- _What needs to be done_:
Only one stretch of the data below is wanted: the lines starting at the one with "This screenshot has width=1200, height=630." and ending at the one with "You are a computer-use agent. 437x789 pixels.", both included, given again exactly.

- _Records from a collection_:
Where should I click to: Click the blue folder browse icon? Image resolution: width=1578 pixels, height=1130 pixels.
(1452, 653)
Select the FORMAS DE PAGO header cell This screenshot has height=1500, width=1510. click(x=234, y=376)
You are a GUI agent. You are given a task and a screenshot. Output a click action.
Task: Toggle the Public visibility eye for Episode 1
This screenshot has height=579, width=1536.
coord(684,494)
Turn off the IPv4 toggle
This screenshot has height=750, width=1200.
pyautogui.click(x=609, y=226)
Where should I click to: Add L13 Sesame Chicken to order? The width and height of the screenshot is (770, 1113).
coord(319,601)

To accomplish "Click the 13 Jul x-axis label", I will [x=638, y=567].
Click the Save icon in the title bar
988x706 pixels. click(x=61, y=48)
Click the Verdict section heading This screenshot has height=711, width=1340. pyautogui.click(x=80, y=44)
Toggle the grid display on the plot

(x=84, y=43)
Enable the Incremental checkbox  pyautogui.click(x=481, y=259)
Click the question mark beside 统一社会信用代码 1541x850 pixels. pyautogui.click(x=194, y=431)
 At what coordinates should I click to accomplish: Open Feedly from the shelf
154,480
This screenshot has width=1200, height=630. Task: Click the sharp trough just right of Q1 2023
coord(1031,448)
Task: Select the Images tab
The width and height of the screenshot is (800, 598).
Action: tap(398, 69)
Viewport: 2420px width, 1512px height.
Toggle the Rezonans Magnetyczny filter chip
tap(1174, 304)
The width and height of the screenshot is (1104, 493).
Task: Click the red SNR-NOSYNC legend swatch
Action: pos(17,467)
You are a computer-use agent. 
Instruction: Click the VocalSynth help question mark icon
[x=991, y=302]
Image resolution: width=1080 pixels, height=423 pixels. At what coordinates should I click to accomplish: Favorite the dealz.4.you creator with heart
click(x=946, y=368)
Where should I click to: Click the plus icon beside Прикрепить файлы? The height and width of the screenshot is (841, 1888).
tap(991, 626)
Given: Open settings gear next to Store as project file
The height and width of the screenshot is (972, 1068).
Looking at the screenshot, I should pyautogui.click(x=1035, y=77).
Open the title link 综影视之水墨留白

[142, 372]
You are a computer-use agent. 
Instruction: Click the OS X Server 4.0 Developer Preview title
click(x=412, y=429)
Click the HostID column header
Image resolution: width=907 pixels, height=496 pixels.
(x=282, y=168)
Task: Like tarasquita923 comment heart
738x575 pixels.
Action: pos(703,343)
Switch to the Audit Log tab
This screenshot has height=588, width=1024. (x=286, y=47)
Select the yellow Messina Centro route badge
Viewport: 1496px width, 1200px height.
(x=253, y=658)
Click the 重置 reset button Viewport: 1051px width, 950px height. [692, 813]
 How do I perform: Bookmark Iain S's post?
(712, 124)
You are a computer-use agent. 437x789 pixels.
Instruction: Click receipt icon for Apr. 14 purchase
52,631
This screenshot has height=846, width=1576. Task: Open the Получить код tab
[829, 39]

- _Expected answer_:
This screenshot has width=1200, height=630. Task: Click the sharp trough just right of Q1 2023
coord(1031,448)
Task: Select the Images tab
The width and height of the screenshot is (800, 598).
Action: tap(398, 69)
Viewport: 2420px width, 1512px height.
Toggle the Rezonans Magnetyczny filter chip
tap(1174, 304)
The width and height of the screenshot is (1104, 493).
Task: Click the red SNR-NOSYNC legend swatch
Action: pos(17,467)
You are a computer-use agent. 
Instruction: Click the VocalSynth help question mark icon
[x=991, y=302]
Image resolution: width=1080 pixels, height=423 pixels. At what coordinates should I click to accomplish: Favorite the dealz.4.you creator with heart
click(x=946, y=368)
Where should I click to: Click the plus icon beside Прикрепить файлы? The height and width of the screenshot is (841, 1888).
tap(991, 626)
Given: Open settings gear next to Store as project file
The height and width of the screenshot is (972, 1068).
Looking at the screenshot, I should pyautogui.click(x=1035, y=77).
Open the title link 综影视之水墨留白

[142, 372]
You are a computer-use agent. 
Instruction: Click the OS X Server 4.0 Developer Preview title
click(x=412, y=429)
Click the HostID column header
Image resolution: width=907 pixels, height=496 pixels.
(x=282, y=168)
Task: Like tarasquita923 comment heart
738x575 pixels.
Action: pos(703,343)
Switch to the Audit Log tab
This screenshot has height=588, width=1024. (x=286, y=47)
Select the yellow Messina Centro route badge
Viewport: 1496px width, 1200px height.
(x=253, y=658)
Click the 重置 reset button Viewport: 1051px width, 950px height. [692, 813]
 How do I perform: Bookmark Iain S's post?
(712, 124)
You are a computer-use agent. 437x789 pixels.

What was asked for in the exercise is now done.